Вначале было несколько хозяек салонов его детства: госпожа Строс, госпожа Анри Беньер, ее родственница госпожа Артюр Беньер (по прозванию «Не устоявшая Башня»), госпожа Арман де Кайаве, а также Мадлена Лемер, акварелистка, «сотворившая роз не меньше, чем сам Господь Бог», в салоне которой Пруст познакомился с принцессой Матильдой и впервые заметил графиню Грефюль и госпожу де Шевинье, которые позже послужили ему моделями. Именно там он близко сошелся с музыкантом Рейнальдо Аном, «обладавшим избытком всех достоинств и гением всяческих чар». На три года моложе Марселя, родившийся в Венесуэле, но совершенный француз по культуре, Рейнальдо проявил рано созревший талант, превосходный вкус и на диво универсальный ум. Садился ли он за рояль, чтобы играть и петь, говорил ли о книгах и людях, в его импровизациях было что-то неподражаемое — нежное и окрыленное. «Мне нравится, как вы поете, — сказала ему однажды Полина Виардо, — да, это просто, это хорошо…» Друзьям нравилось также, как он рассказывает.

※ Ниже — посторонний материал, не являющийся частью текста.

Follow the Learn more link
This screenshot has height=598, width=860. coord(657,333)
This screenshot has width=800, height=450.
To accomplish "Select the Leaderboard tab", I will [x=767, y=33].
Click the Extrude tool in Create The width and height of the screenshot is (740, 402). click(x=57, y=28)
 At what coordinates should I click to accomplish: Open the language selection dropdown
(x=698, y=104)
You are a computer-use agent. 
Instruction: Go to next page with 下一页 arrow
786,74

По своей глубокой и требовательной культуре, по общему для обоих отвращению к напыщенности, по болезненной серьезности их напускного легкомыслия Марсель Пруст и Рейнальдо Ан были созданы, чтобы сойтись. И именно Рейнальдо помог Марселю в понимании музыки и собрал для него разрозненные элементы «короткой фразы» Вентёя. Пылкие друзья вместе читали великие книги: Марка Аврелия, «Загробные записки» и восторгались исходившим от них благородством. Марсель ценил у Рейнальдо врожденное понимание литературной красоты; Рейнальдо хвалил Марселя за способность уловить, что в «Приглашении к путешествию» Дюпарка музыка, подчеркивающая «Дитя мое, сестра моя», кажется неким плеоназмом. Оба одинаково любили природу и обладали одним и тем же меланхолическим пессимизмом. «Покориться грусти, которая неизбежно становится хлебом насущным любого мыслящего существа, — писал Рейнальдо в своих записных книжках, — и смотреть выше, чтобы не терять терпения, как говорит госпожа де Севинье». Философия Марселя Пруста была близка к этому. Дружба, которая строилась на превосходной общности вкусов, надолго сделает их неразлучными.